SPD und Grüne haben jedenfalls - ebenso wie studentische Organisationen - angekündigt, auch mittels einer Klage gegen ein mögliches Studiengebührengesetz vorzugehen. Entscheidend wird dann sein, wie das oberste Landesgericht (denn vermutlich wird erst dort die endgültige Entscheidung fallen - alles vorher ist nur Geplänkel) die Verfassung interpretiert.
Im Kern geht es dabei um zwei Sätze der hessischen Landesverfassung: "In allen öffentlichen Grund-, Mittel-, höheren und Hochschulen ist der Unterricht unentgeltlich." und "Es [gemeint ist: ein Gesetz] kann anordnen, dass ein angemessenes Schulgeld zu zahlen ist, wenn die wirtschaftliche Lage des Schülers, seiner Eltern oder der sonst Unterhaltspflichtigen es gestattet." Der Gutachter der Landesregierung hat den zweiten Satz einfach so interpretiert, dass man auch die wirtschaftliche Lage in der Zukunft betrachten kann. Aber das muss man nicht unbedingt so sehen - auch wenn zu befüchten steht, dass die juristische "Mehrheitsmeinung" wie die des Gutachters sein könnte.
Ausländische Studierende werden diskriminiert
Es handele sich um eine "teure Regelung für außereuropäische Studierende", urteilt Juso-Hochschulgruppen-Sprecher Felix Klebe von der Technischen Universität Darmstadt (TUD). Leider halte es die CDU für notwendig, "auch in dieser Frage ihr fremdenfeindliches Profil zu schärfen", zitiert ihn die Frankfurter Rundschau.
Auch der studentische Dachverband fzs hatte sich deutlich gegen die Studiengebühren im allgemeinen ausgesprochen, im besonderen jedoch die Regelungen für Nicht-EU-AusländerInnen kritisiert: "Die Pläne von Koch und Corts sind nicht nur sozial ungerecht und schließen viele Menschen von Bildung aus, sondern diskriminieren insbesondere ausländische Studierende. Ausländische Studierende sollen in Hessen 1500 Euro pro Semester zahlen. Das ist ein einziger Skandal!"
Höhere Gebühren für Master treffen auf besonderen Widerstand
Aus Sicht des fzs wird durch die Gebühren-Regelung beim Master-Studiengang der eigentliche Plan der hessischen Union deutlich.
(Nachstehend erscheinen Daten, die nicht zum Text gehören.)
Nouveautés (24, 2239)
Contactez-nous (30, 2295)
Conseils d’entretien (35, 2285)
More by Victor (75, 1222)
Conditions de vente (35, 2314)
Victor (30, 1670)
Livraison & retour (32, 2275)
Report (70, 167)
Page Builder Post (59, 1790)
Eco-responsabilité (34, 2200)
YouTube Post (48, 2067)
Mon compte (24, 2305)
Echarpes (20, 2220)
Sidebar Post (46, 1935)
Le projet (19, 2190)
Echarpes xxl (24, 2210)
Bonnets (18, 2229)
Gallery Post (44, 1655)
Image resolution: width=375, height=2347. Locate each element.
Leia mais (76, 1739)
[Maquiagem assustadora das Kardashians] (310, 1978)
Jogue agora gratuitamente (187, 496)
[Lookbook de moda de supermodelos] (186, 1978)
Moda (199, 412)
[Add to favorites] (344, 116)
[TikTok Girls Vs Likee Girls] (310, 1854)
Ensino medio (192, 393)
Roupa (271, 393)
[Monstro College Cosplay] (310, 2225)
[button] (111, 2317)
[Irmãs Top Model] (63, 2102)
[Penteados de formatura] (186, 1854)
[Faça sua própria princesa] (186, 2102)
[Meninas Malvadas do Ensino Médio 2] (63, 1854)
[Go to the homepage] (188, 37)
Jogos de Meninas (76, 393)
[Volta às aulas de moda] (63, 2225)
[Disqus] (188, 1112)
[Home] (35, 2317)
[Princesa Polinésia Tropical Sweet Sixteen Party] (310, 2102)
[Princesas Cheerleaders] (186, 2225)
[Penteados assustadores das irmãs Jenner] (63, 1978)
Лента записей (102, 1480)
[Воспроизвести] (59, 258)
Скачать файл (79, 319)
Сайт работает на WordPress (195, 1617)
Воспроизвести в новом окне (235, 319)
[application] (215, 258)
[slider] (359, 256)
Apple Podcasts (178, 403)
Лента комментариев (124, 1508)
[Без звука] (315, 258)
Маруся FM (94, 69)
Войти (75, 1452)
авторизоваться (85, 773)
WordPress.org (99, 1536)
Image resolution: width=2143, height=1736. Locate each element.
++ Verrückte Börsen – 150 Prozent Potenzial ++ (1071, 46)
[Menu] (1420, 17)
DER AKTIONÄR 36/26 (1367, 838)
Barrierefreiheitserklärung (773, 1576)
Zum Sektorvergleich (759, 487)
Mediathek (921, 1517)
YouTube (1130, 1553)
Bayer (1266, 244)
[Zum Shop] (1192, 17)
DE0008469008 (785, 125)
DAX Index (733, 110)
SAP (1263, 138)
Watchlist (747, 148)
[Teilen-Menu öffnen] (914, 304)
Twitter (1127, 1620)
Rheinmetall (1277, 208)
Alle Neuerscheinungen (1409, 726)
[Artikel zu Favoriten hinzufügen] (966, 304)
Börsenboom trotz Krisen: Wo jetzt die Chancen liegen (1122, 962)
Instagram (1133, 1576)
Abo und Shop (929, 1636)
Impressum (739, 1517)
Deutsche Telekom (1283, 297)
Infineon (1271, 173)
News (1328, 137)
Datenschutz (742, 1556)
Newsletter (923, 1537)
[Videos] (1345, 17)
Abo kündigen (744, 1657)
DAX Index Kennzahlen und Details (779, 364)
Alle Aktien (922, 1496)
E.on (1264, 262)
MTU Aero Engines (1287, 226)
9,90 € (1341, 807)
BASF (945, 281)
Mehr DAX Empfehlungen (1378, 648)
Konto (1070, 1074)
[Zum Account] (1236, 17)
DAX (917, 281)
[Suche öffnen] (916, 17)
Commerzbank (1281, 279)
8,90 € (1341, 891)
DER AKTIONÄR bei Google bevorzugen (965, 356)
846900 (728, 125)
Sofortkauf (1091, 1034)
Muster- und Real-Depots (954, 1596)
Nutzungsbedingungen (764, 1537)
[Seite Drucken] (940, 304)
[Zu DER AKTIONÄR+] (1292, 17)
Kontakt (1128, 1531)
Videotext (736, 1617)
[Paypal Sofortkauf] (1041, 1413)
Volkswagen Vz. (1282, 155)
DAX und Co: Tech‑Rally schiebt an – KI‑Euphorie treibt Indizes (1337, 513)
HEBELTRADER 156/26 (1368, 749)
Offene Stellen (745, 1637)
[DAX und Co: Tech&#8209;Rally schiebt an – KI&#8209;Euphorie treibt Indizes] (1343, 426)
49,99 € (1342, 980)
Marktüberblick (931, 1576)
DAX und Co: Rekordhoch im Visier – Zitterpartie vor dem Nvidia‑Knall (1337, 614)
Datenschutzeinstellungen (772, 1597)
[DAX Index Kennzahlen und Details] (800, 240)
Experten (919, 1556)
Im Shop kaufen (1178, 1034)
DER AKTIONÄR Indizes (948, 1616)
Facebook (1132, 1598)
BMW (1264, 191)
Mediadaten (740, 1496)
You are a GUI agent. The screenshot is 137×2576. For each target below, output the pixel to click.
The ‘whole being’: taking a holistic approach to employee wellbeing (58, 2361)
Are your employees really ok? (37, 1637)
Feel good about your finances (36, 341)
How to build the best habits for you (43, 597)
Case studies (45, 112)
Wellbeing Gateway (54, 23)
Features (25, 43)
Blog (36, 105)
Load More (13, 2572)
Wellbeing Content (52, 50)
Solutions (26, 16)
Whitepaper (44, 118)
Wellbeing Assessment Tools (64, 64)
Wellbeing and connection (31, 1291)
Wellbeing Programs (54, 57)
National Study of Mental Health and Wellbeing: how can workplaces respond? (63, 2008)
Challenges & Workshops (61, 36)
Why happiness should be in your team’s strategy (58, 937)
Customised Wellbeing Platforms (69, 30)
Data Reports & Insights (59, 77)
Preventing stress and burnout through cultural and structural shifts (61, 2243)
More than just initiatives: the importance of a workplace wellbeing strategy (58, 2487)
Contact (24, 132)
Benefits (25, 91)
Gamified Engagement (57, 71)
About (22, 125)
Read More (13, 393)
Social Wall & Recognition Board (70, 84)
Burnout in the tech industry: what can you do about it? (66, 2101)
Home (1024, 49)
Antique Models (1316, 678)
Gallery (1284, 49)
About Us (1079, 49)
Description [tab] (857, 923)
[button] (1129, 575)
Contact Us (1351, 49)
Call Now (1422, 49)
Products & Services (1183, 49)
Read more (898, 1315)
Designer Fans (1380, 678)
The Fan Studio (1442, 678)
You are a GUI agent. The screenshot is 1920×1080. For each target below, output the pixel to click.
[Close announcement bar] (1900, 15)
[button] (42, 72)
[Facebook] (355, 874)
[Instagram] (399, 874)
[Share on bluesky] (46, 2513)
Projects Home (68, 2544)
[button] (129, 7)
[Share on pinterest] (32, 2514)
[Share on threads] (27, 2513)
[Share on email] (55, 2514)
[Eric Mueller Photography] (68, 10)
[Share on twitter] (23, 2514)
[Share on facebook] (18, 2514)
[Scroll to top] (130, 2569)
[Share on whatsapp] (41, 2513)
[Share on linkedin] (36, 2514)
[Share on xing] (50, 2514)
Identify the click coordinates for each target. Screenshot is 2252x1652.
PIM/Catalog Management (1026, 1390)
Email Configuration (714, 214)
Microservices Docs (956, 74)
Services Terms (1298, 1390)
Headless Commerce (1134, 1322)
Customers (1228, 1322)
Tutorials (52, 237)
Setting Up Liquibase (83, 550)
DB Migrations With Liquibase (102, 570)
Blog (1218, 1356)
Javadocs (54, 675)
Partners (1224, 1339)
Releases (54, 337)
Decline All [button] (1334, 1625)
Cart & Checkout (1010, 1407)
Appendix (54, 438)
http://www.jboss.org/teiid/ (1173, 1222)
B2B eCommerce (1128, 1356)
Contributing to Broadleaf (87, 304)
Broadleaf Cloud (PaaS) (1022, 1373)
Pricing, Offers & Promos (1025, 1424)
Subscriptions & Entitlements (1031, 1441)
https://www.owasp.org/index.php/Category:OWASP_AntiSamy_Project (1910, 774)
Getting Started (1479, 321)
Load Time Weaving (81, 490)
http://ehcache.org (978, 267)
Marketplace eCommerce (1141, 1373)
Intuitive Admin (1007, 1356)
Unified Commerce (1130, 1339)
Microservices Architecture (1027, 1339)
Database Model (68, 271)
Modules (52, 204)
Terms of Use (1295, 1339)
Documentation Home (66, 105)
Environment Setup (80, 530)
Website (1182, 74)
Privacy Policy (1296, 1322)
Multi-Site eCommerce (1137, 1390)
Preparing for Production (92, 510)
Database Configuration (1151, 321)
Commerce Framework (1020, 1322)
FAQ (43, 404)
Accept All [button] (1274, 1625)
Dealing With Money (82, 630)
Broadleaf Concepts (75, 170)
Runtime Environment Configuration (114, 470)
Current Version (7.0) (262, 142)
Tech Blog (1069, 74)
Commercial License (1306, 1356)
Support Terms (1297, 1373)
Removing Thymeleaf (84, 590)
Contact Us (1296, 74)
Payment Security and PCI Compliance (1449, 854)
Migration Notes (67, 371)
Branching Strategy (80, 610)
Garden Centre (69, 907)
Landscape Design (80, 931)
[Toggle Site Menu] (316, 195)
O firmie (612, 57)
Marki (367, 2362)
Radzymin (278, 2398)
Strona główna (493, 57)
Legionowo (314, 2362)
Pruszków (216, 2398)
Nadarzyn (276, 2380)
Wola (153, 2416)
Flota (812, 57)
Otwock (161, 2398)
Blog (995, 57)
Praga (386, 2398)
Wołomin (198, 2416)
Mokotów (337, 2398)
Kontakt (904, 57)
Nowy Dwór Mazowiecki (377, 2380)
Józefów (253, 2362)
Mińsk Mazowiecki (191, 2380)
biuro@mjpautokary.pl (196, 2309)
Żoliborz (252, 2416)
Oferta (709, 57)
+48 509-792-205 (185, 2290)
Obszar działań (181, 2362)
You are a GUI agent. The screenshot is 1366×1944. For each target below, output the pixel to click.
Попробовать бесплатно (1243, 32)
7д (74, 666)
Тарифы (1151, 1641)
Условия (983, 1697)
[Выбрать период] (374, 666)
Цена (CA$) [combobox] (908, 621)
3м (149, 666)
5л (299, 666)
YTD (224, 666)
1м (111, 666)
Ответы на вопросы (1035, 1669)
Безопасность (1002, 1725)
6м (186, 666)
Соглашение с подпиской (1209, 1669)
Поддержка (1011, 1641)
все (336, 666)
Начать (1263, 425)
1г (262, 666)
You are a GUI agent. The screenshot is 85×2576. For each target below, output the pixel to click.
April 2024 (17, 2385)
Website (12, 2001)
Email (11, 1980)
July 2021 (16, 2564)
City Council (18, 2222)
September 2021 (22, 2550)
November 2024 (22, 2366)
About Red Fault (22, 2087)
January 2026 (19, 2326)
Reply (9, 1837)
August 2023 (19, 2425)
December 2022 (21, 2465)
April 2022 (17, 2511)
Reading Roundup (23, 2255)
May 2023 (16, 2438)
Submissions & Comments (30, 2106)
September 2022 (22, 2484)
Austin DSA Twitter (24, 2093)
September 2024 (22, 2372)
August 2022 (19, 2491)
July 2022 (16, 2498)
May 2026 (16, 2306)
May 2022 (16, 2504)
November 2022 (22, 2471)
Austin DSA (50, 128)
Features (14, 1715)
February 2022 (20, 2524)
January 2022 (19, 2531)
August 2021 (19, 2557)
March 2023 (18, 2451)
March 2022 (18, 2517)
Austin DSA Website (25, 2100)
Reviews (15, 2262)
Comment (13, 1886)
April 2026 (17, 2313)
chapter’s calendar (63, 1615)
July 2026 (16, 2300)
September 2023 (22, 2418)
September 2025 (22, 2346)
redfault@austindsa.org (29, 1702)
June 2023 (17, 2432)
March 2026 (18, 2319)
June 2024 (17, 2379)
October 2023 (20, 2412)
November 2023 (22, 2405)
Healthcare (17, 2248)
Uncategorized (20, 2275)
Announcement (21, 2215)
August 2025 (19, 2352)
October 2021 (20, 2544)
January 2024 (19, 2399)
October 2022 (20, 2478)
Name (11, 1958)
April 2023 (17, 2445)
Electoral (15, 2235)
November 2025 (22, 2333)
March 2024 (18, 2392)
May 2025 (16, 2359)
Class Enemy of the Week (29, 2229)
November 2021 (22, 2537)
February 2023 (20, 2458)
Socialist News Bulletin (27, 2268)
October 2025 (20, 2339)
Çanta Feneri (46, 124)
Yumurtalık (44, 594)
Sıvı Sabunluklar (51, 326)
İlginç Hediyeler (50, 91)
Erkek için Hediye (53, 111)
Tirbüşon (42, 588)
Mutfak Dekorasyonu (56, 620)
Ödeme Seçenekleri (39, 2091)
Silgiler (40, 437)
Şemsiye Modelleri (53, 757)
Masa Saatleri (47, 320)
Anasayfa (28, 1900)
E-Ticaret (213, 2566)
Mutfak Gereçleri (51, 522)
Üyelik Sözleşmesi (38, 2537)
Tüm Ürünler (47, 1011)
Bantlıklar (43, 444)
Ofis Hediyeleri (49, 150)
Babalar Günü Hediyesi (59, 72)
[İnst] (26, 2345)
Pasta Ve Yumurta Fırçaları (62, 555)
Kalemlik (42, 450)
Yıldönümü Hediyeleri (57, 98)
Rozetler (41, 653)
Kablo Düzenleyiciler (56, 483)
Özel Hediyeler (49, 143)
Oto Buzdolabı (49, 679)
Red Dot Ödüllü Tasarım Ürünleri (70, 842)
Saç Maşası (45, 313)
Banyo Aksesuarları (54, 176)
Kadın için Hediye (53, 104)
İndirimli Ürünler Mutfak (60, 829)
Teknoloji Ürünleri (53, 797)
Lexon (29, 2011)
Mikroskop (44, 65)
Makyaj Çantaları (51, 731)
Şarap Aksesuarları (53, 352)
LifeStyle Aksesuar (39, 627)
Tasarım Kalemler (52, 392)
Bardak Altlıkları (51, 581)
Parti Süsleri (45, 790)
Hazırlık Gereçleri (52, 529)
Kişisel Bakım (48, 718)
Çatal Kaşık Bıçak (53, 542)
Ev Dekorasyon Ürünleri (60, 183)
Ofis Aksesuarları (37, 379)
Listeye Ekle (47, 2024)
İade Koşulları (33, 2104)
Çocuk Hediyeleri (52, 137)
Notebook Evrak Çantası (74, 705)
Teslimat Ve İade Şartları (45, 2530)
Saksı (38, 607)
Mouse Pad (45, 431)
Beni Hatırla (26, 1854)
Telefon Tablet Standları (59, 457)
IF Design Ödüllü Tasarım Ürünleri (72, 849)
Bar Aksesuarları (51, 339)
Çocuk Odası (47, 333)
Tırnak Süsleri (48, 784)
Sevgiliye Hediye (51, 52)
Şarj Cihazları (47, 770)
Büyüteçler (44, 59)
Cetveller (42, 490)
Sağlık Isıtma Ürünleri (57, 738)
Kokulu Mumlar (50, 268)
Der studentische Dachverband befürchtet, dass mit erhöhten Studiengebühren für Master-Studiengänge Studierende aus einkommensschwachen Familien von einem hochwertigen Abschluss ferngehalten werden. Ein solcher Schritt wird den ohnehin bestehenden Zusammenhang zwischen sozialer Herkunft und Bildungschancen weiter verstärken und eine Zwei-Klassen-Bildung zementieren.
In einer Presseerklärung des Mathematisch-Naturwissenschaftlicher Fakultätentag Deutschlands erklärte Prof. Dr. Gernot Stroth:
- Durch die neuen Studiengebühren in Hessen, die deutlich über das hinausgehen, was andere Bundesländer planen, wird der Standort Deutschland gefährdet. Gerade in den mathematisch-naturwissenschaftlichen Fächern gibt es einen Mangel an gut ausgebildeten Absolventen mit Diplom- oder Masterniveau. Dies wird sich durch die in Hessen beabsichtigten Studiengebühren verschärfen.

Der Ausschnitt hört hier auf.